MUJI is hoping that Tanada Terrace Office will become an architectural design easily adoptable by other organizations. If half-urban, half-rural work style can become a norm for other businesses and organizations, there will be a variety of new opportunities for people to collaborate.  Whereas a single company would typically require only a certain range of skill sets,  this collaboration would unleash unexplored opportunities by connecting different people with different resources and skills. 
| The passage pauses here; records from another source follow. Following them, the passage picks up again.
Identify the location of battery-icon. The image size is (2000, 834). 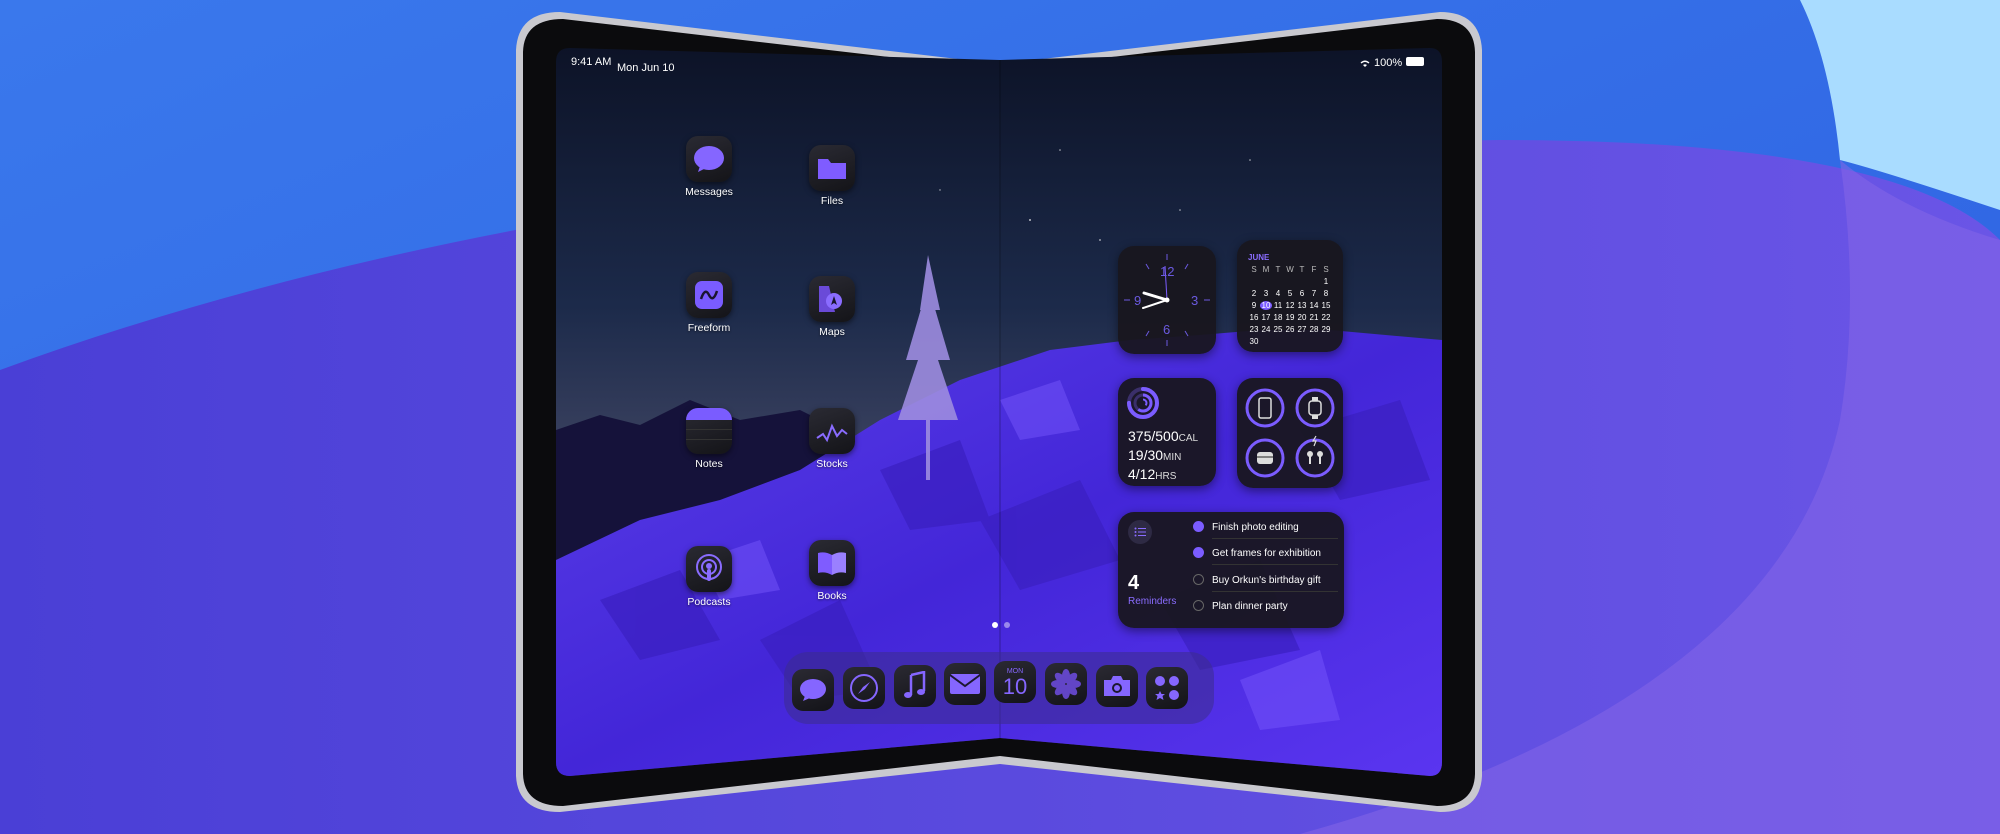
(1415, 62).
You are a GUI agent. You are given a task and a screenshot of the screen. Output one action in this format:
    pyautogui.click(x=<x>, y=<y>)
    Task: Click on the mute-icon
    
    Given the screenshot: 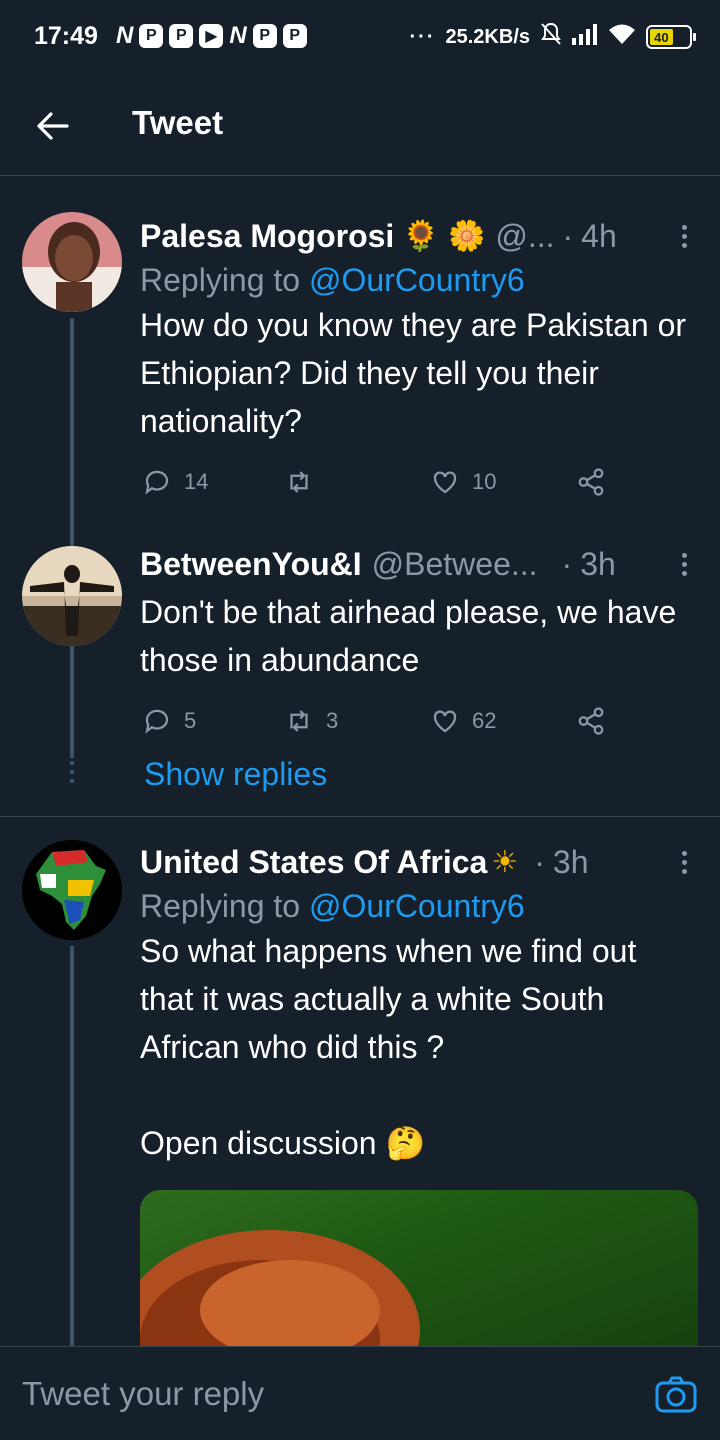 What is the action you would take?
    pyautogui.click(x=551, y=37)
Ryuten, Korakuen Left by Reggaeman (photo by Reggaeman) [GFDL or CC-BY-SA-3.0)], via Wikimedia Commons

The Atelier Bow-Wow, the designer of Tanada Office, tapped some Japanese traditional architecture for ideas.  Ryuten (above) is a garden patio at Korakuen, Okayama. Korakuen was developed during the Edo period (construction started in 1687) by Okayama’s “dai-myo” (local feudal ruler subordinate to the Sho-gun). It employs a Kaiyu-shiki style, which surrounds a central pond (or small lake).  It is designed so visitors can enjoy the changing views and facilities at different viewpoints along the water body.  Ryuten is a patio in a garden, through which a river flows. Six peculiar stones are installed along the stream.  Simple and rustic, the first floor only has pillars.

Itakura Left by By そらみみ (Own work) [CC BY-SA 4.0], via Wikimedia Commons

Yet another example is Tane-kura, a storage for crops. Unlike Koraku-en, tane-kura represents traditional architecture by ordinary people.  It has a sturdy structure so that it can maintain stability even on a slope.
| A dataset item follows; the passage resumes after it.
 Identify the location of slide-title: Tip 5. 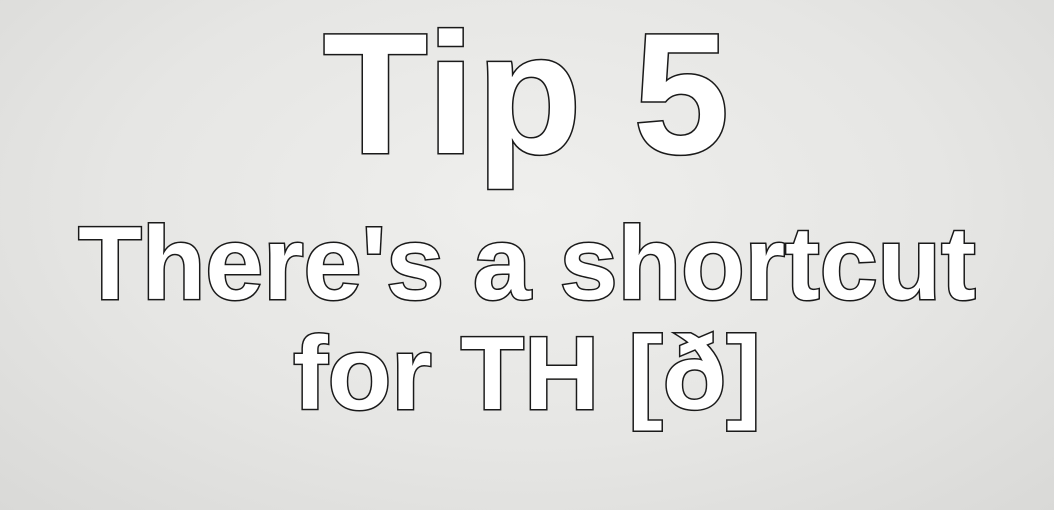
(526, 95).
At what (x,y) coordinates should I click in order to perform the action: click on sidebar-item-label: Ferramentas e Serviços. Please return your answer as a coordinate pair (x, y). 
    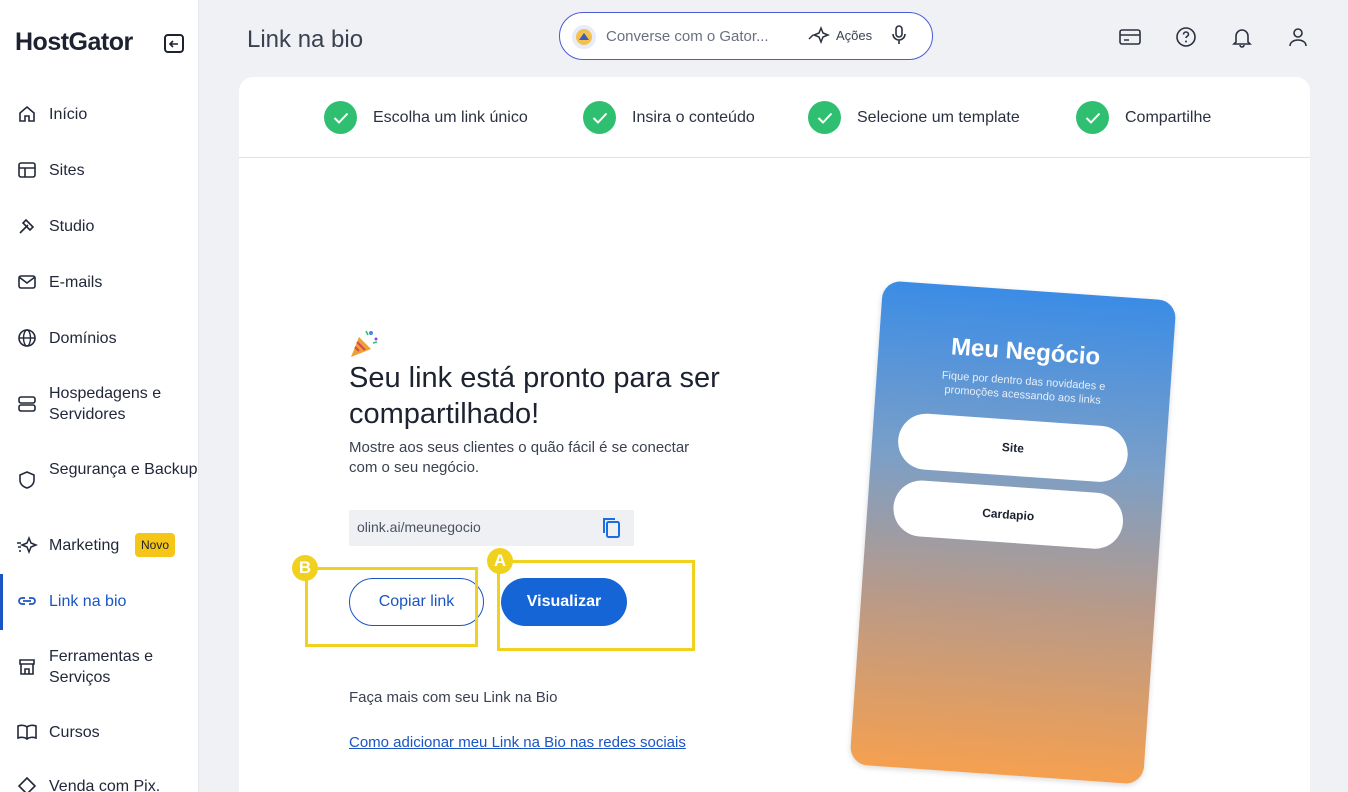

Tanada Terrace Office is two-story. The first floor is a warehouse for farming, with a terrace area where people can get together.  When it’s closed, it works as a sturdy storage that can organize many tools and equipment, and provide inside shielding from weathering and strong sunlight. When opened, it dissolves into nature, and becomes a place for meeting and socializing.
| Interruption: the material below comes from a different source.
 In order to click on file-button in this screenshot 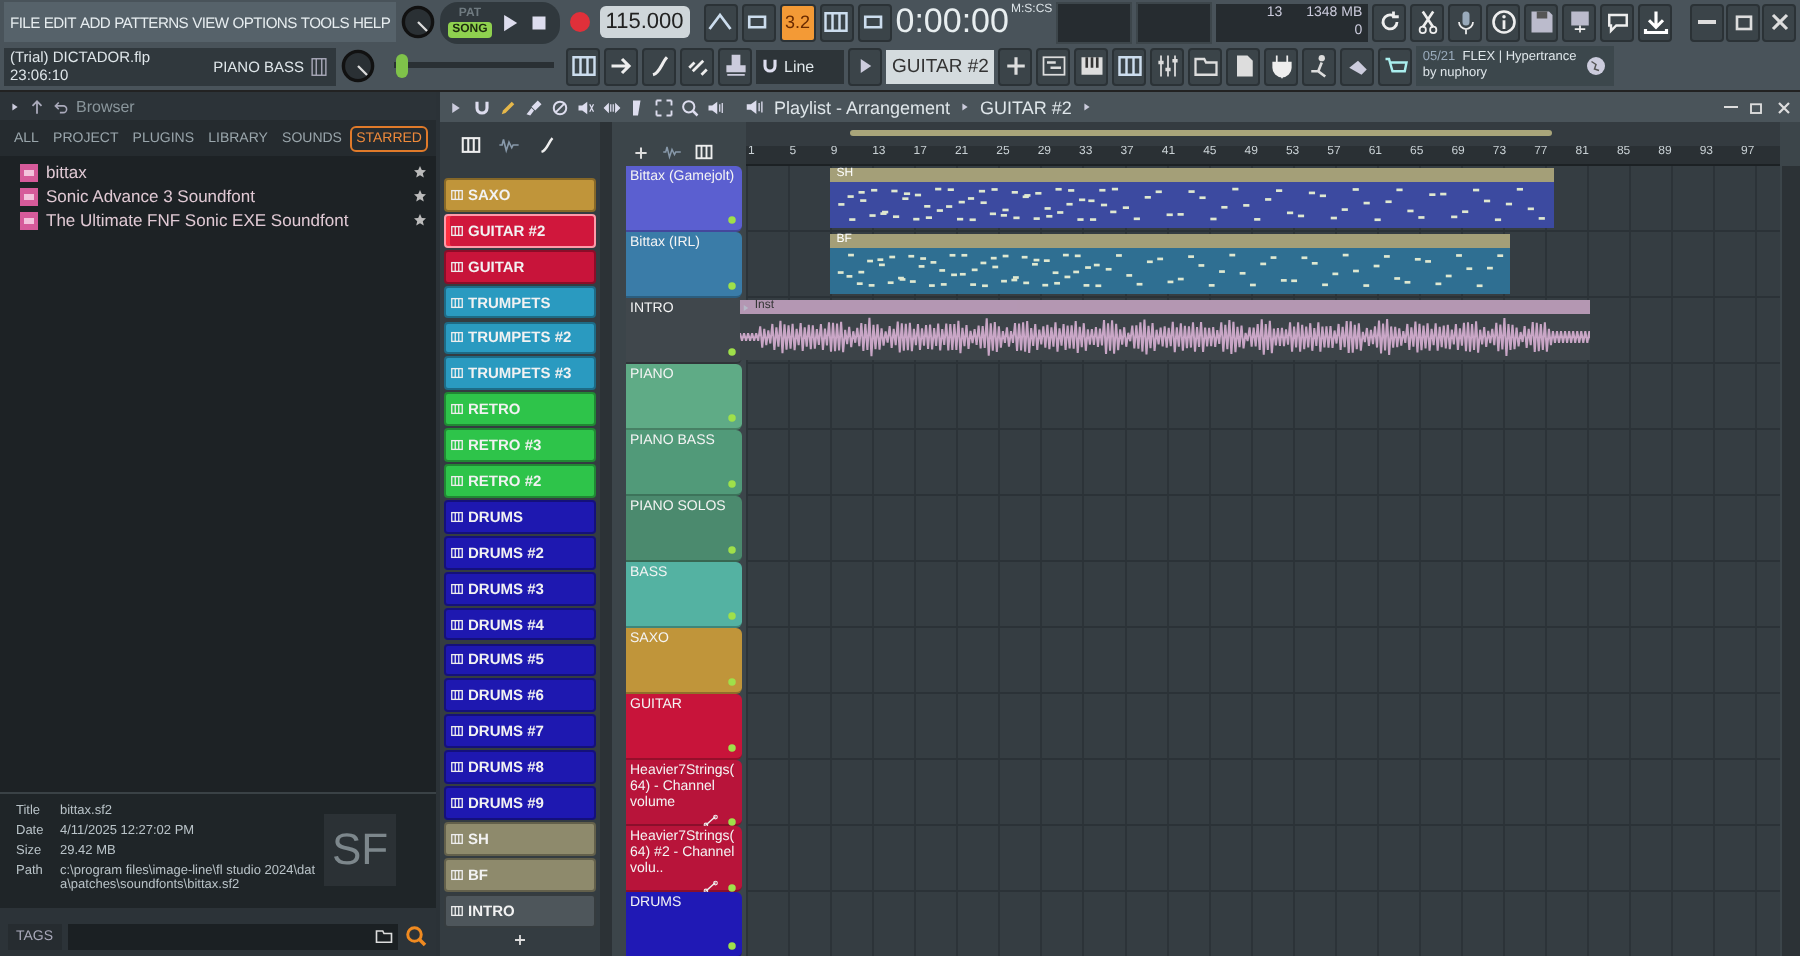, I will do `click(1244, 66)`.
The second floor is an office with network connectivity for MUJI staff. It employs flip-up windows to maximize the views and ventilation. Surrounded by beautiful nature, they will be able to work relaxed and productively.  Wooden furniture is the same as the ones used at MUJI headquarters and designed to offer a comfortable working environment.  There are a couple of important characteristics:

Here are a couple of important characteristics of Tanada Terrace Office:

1) SE structure
MUJI designs and sells houses in Japan, employing the SE structure. SE structure is a type of rigid frame, a load-resisting skeleton constructed and interconnected with straight or curved members.  SE structure has traditionally been employed for rigid/uniform materials such as steel and/or concrete.  However, it is increasingly used for wooden houses, leveraging emerging technologies.  SE structure allows MUJI to achieve its signature “One room house” design, which realizes uninterrupted, non-partitioned space by removing load-bearing walls.

2) Farmers’ “bricolage

Bricolage is a French word meaning “creating something from a diverse range of available things.” It is frequently used by Japanese architects influenced by French anthropologist Claude Levi-Strauss .   Terrace Office is designed minimally applying a simple structure so that the users/residents can edit and modify the structure based on their needs and creativity, leveraging common materials such as slabs and plastic sheets that are available at home improvement stores.

3) Open source design data

MUJI plans on making the design data public so that other people can use them to make their own version of Terrace Office.